Re: Samba support fails in F27

[Date Prev][Date Next][Thread Prev][Thread Next][Date Index][Thread Index]

 



Feel free to ignore this BUT, I'm confused where Windows 10 is fitting
into this. I see an smb.conf that looks like it's setup for a server
with a bunch of shares. And I also see the use of smbclient for
testing. So I think it needs to be more clear what is the server, and
what is the client.

Also, if you're using Samba server, it matters if you're using
avahi-daemon for local dns resolution, or NetBIOS, or Active
Directory. SMB is pretty dense, it all has to be configured correctly.
And then there's which services are running on Samba server, for the
NetBIOS stuff you need 'systemctl start nmb smb' but quite honestly
I've found connecting from a Windows 10 client to Samba to always be
flakey. The most reliable has been manually inputing \\f27s into the
search field in a Windows Explorer window and I always connect
successfully. Browing, rarely does F27S appear.

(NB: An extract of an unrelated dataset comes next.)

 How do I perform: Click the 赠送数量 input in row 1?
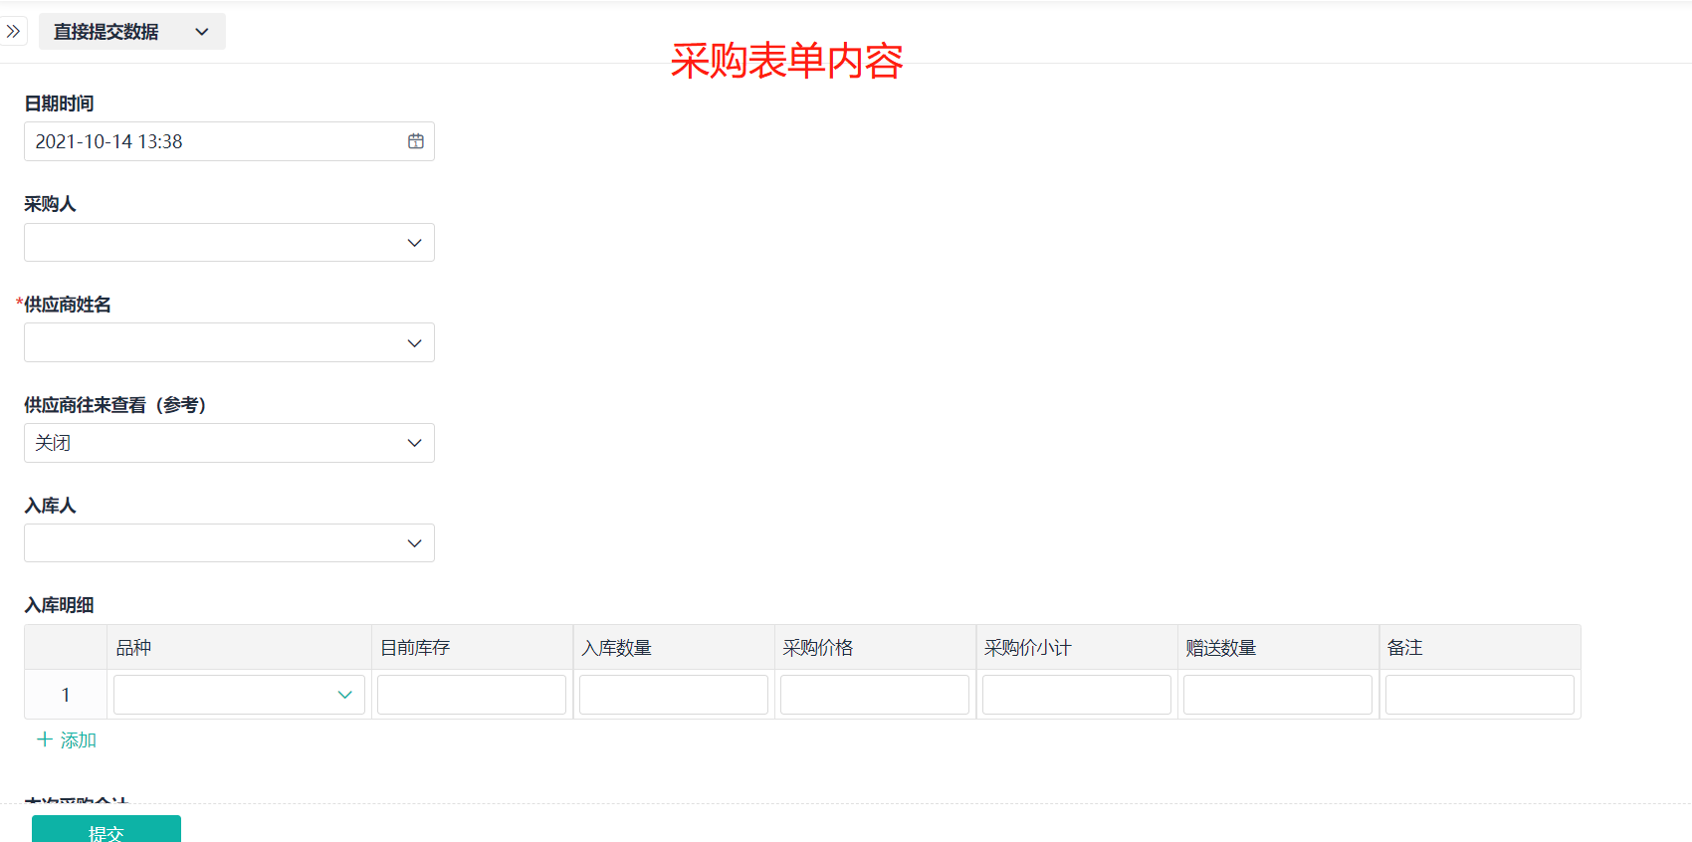coord(1278,695)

>From Fedora 27 Workstation (GNOME), I have a similar problem browsing
with the Windows Network icon because gvfs smb is not capable of
initiating with SMB3 unless Kerberos is setup, and I haven't gone down
that rabbit hole.

So what I'm doing on Fedora Server (running samba server) in
/etc/samba/smb.conf is

[global]
server min protocol = SMB2

Because I really don't want SMB1 enabled anymore. But as a
consequence, my understanding is that disables browsing support unless
you have one of he more sophisticated browsing methods enabled (which
is quickly where I get into the weeds, but NetBIOS and nmb is one
method, and the preferred new method is with SMB3 and AD and Kerberos
for authentication). But because I've basically hobbled all the legacy
and new method ways of browsing, I have to manually input the server.
BUT I can do it with an mdns hostname rather than setting up a static
address.

So for me, in GNOME, I use connect to server, and enter
smb://f27s.local/scratch/, and then click Connect and I get an
authentication dialog, the share mounts and everything is fine, and
it's actually an SMB3.11 connection. So it's encrypted and it's fast.
And this also works with newer MacOS's as well.

*sigh*

One thing I had to do for some reason I don't understand is 'dnf
install nss' in order to get Avahi to actually discover and translate
f27s.local into an IP. I don't know why nss is needed to make Avahi
really work rather than just sort of work. And why it's not installed
by default. I haven't tested that out yet. Next I modified
/etc/nsswitch.conf such that the hosts line reads like this:

hosts:      files mdns_minimal [NOTFOUND=return] dns myhostname

The default is to use mdns4_minimal, which causes it to resolve the
mdns host name into an IPv4 rather than IPv6. So now when I do smb,
ssh, or scp connections by f27s.local, this gets resolved into an
IPv6. That is almost certainly superfluous information you probably
want to just get it working with IPv4 for now.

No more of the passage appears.